I have seen the old type of dominie, and I have seen the new type. I prefer the former. He had many faults, but he usually managed to do something for the human side of the children. The new type is a danger to children. The old dominie leathered the children so that they might make a good show before the inspector; the new dominie leathers them because he thinks that children ought to be disciplined so that they may be able to fight the battle of life. He does not see that by using authority he is doing the very opposite of what he intends; he is making the child dependent on him, and for ever afterwards the child will lack initiative, lack self-confidence, lack originality.

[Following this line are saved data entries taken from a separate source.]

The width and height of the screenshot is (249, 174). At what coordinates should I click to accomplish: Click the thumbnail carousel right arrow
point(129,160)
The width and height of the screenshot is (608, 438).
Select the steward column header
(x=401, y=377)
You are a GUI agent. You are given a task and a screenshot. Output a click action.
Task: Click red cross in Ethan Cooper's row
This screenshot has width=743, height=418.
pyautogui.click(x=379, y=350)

What the new dominie does do is to turn out excellent wage-slaves. The discipline of the school gives each child an inner sense of inferiority . . . . what the psycho-analysts call an inferiority complex. And the working-classes are suffering from a gigantic inferiority complex . . . . otherwise they would not be content to remain wage-slaves. The fear that Duncan inspires in a boy will remain in that boy all his life. When he enters the workshop he will unconsciously identify the foreman with Duncan, and fear him and hate him. I believe that many a strike is really a vague insurrection against the teacher. For it is well known that the unconscious mind is infantile.

* * * * *

To-night I dropped in to see my old friend Dauvit Todd the cobbler. Many an evening have I spent in his dirty shop. Dauvit works on after teatime, and the village worthies gather round his fire and smoke and spit and grunt. I have sat there for an hour many a night, and not a single word was said. Peter Smith the blacksmith would give a great sigh and say: "Imphm!" There would be silence for ten minutes, and then Jake Tosh the roadman would stare at the fire, shake his head, and say: "Aye, man!" Then a ploughman would smack his lips and say: "Man, aye!" A southerner looking in might have jumped to the conclusion that the assembly was collectively and individually bored, but boredom never enters Dauvit's shop. We Scots think better in crowds.

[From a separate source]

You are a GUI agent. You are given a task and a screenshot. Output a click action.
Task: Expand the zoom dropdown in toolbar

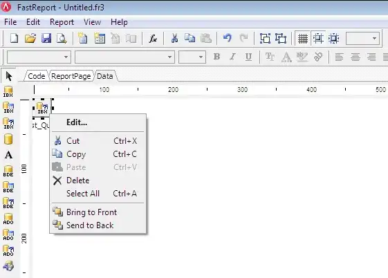click(x=362, y=38)
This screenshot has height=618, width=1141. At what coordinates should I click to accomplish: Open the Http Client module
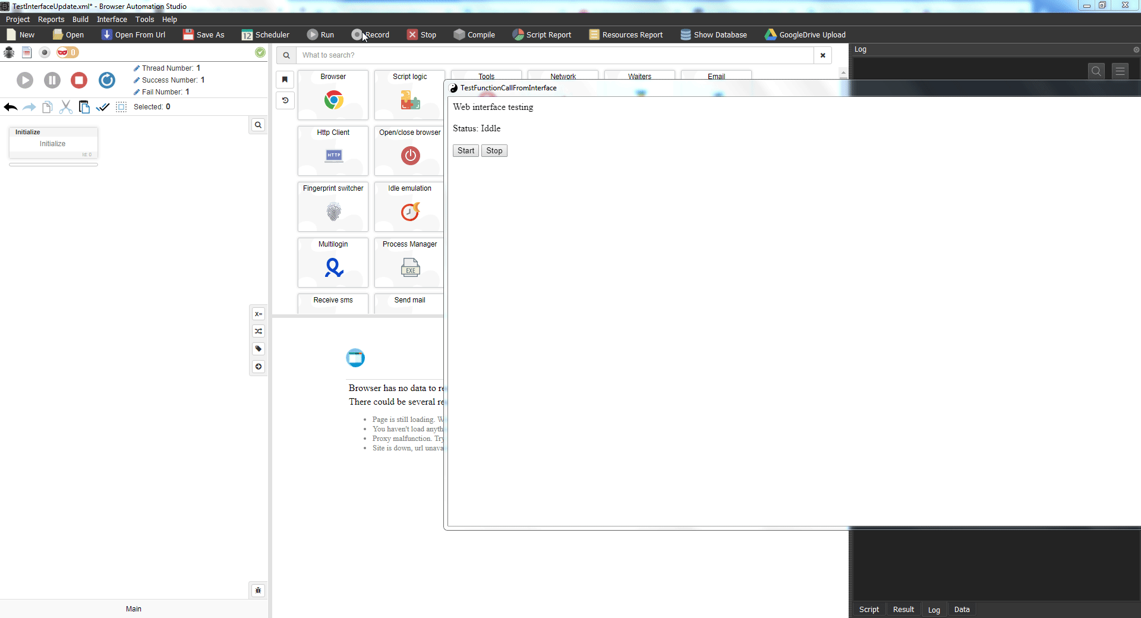333,155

To-night the old gang was there. The hypothetical southerner again would have marvelled at the reception I received. I walked into the shop after an absence of five years.

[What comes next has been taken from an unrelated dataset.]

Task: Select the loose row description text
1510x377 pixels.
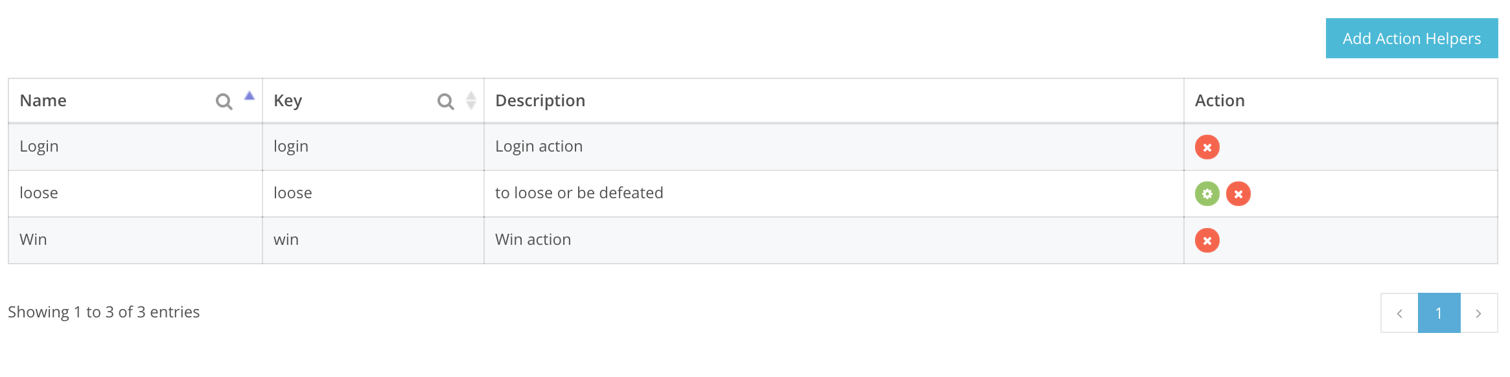Action: [579, 192]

"Weel, Dauvit," I said, and sat down in the basket chair. Dauvit and I have never shaken hands in our lives. He looked up.

"Back again!" he said, without any evident surprise; then he added: "And what like a nicht is 't ootside?"

Gradually other men dropped in, and the same sort of greeting took place. The weather continued to be discussed for a time. Then the blacksmith said: "Auld Tarn Davidson's swine dee'd last nicht."

Dauvit looked up from the boot he was repairing.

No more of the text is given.